While few would contest the value of teamwork, it is important to explore how perceptions of teamwork are reflected in the actual experience of belonging to a team and to be honest; some teams do find it difficult to work together. In this activity you identified the members of your core and wider teams and you thought about your working relationships. The nature of those relationships will largely depend on the extent to which you work cooperatively together.

Cooperation, in turn, will depend on the shared understandings in the team, and it will be influenced by the extent to which colleagues communicate assertively with each other. This is illustrated in the quotation below from Rodd (2006). While some people still enter the field with the assumption that the focus of the job is on autonomous work with children, the reality of these settings is that the increasingly multi-faceted work of the early childhood practitioner requires effective interaction with other adults as members of a multi-disciplinary team. When practitioners talk about the staff at their setting, the word ‘team’ is often used.
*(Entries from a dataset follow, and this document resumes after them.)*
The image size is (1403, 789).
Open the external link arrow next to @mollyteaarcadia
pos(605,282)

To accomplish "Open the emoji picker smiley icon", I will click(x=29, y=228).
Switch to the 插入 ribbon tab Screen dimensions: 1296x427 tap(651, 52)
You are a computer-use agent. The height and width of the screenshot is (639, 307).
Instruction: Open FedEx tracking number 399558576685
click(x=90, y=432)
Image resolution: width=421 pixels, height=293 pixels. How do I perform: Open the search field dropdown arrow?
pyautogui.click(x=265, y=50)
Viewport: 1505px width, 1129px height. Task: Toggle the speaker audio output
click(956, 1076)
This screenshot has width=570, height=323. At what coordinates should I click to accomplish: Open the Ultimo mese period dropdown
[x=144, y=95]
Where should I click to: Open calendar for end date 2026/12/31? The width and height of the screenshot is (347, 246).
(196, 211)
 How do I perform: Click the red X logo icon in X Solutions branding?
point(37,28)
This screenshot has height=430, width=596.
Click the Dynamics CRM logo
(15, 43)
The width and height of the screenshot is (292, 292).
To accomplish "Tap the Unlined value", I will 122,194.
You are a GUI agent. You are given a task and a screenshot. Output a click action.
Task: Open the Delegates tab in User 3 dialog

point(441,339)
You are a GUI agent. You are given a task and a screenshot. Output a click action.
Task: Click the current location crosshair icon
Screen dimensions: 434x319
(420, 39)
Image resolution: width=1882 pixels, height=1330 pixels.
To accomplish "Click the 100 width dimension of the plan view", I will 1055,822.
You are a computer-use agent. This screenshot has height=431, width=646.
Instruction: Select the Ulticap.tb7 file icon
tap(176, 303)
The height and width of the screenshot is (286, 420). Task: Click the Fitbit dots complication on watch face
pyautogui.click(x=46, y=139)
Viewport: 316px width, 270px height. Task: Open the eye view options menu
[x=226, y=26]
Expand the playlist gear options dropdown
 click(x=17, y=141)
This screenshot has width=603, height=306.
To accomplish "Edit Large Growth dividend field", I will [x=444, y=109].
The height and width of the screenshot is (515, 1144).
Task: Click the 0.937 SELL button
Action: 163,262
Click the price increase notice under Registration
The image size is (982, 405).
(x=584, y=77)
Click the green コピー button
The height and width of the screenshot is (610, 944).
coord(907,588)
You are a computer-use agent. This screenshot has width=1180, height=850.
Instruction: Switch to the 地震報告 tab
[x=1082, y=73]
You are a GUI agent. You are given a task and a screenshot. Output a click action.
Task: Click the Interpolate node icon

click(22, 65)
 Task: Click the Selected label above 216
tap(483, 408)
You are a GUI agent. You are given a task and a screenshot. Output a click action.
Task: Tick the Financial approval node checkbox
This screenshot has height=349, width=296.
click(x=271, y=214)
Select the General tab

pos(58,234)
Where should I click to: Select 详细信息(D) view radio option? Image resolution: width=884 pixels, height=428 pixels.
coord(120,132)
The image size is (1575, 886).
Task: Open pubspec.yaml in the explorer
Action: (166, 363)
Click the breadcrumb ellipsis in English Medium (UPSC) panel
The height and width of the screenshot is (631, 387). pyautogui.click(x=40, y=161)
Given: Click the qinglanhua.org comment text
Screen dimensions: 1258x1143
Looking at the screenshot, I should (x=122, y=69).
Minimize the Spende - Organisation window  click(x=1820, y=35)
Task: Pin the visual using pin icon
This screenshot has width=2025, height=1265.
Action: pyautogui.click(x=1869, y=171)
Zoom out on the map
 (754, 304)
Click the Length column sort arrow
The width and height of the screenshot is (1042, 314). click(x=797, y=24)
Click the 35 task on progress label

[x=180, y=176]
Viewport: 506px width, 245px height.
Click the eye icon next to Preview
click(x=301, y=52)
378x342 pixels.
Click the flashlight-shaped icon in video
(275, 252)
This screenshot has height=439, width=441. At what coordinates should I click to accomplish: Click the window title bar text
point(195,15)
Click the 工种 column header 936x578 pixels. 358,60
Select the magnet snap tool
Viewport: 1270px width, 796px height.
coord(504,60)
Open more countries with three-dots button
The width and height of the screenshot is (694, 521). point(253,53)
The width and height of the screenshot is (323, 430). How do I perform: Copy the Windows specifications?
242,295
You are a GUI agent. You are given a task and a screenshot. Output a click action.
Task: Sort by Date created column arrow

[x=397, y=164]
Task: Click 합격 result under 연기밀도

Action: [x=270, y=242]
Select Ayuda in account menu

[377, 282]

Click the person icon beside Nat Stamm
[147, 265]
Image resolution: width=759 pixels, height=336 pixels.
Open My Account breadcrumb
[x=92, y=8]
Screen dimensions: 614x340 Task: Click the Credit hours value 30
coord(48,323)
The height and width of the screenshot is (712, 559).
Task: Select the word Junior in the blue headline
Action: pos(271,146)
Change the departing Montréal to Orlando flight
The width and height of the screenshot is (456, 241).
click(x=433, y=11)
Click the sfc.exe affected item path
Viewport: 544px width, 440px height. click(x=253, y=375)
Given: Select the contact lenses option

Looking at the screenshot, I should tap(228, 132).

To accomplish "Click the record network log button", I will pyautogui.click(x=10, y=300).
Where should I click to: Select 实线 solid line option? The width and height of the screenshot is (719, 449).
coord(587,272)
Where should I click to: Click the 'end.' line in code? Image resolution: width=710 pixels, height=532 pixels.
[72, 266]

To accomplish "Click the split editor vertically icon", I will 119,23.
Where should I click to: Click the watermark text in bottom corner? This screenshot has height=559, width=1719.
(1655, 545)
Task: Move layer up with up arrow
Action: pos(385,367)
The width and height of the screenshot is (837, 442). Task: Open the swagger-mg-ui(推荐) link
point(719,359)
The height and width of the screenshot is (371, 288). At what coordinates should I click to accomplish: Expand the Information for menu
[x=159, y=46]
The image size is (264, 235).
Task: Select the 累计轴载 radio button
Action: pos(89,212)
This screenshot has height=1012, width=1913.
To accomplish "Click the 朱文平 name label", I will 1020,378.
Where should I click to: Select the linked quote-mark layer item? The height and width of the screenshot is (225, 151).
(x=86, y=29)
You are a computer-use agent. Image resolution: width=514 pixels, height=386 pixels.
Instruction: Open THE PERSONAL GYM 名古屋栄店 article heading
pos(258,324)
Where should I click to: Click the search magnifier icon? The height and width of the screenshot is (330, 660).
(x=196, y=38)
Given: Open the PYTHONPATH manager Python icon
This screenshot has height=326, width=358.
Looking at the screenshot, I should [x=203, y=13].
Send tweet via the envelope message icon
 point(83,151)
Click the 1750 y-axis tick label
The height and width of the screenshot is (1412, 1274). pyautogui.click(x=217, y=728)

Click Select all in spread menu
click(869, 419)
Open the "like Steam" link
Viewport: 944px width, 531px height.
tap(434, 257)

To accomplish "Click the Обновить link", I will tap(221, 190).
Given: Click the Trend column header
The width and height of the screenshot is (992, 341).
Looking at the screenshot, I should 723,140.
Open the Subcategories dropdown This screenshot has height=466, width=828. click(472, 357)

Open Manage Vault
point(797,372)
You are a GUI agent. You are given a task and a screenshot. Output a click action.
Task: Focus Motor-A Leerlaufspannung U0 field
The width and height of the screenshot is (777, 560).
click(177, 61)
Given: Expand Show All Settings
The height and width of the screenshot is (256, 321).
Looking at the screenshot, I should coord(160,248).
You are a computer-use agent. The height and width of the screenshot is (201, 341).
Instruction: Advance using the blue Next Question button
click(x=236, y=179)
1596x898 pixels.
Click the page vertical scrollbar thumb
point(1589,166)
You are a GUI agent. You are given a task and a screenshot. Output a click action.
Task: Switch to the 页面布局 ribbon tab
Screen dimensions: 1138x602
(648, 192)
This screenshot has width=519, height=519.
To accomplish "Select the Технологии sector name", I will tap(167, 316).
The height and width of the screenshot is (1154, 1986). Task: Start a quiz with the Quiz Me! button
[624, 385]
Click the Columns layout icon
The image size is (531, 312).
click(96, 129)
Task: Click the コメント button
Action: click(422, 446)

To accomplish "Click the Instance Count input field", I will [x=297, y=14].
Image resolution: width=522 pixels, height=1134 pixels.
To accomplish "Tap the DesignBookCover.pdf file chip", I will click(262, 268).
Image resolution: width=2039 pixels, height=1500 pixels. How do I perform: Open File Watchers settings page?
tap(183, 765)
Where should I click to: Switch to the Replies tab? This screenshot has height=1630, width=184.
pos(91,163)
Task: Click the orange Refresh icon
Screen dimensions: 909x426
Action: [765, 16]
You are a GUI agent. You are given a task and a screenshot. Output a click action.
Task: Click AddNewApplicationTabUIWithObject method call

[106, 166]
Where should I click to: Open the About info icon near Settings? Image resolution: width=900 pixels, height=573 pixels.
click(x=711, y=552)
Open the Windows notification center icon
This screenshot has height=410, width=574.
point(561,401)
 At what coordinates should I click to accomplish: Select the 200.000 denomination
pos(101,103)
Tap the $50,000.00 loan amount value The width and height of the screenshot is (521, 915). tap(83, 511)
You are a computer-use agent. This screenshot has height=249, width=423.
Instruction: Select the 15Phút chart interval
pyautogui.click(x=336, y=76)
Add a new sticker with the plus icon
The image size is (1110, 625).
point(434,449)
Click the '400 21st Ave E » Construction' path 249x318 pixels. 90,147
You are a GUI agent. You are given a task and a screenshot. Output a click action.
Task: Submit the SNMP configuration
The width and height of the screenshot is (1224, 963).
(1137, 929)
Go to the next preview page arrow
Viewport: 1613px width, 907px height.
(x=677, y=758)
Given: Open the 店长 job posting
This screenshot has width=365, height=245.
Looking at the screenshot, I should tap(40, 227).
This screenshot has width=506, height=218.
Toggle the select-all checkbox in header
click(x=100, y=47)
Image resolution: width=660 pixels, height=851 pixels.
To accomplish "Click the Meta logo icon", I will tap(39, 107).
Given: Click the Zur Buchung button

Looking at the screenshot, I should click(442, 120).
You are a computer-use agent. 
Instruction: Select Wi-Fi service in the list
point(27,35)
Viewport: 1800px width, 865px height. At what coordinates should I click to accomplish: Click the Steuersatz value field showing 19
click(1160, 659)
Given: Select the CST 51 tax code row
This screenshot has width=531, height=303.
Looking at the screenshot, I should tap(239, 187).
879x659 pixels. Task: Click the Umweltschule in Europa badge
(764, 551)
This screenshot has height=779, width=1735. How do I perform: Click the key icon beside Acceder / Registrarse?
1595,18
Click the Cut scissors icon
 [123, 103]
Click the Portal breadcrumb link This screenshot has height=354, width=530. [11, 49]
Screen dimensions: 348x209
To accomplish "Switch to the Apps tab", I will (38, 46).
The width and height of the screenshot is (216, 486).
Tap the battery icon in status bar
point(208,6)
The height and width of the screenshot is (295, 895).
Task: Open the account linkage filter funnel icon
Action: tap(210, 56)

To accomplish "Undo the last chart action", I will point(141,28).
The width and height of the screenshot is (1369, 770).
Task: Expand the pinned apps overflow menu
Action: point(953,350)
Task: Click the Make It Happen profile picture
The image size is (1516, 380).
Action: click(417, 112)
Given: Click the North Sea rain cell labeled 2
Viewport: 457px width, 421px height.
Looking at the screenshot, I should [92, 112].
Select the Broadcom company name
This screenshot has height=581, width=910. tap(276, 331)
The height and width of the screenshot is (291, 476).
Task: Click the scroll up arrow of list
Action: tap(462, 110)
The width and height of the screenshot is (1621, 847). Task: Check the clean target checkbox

‘Sharing distributed leadership throughout the setting and emphasis on teamwork are key leadership attributes ...’ Early years/primary adviser

Most early childhood leaders and staff appreciate that teamwork is important for the working conditions of their settings, and understand that what constitutes a team can vary. [...] Depending on the meaning given to the concept of team, parents may or may not be included in the broader definition. Regardless of its definition, the essence of a team is that all participants work together effectively to achieve a common goal.

(Rodd, 2006, p. 147)

Your practice is dependent on your own views as an individual. It may be that these views change as you become more experienced or as a result of your professional development. A key aspect of teamwork is the extent to which all those involved in the team have shared views, values and beliefs. If you and the other members of your team are able to articulate your views, values and beliefs then you are more likely to develop shared understandings and to be an effective team.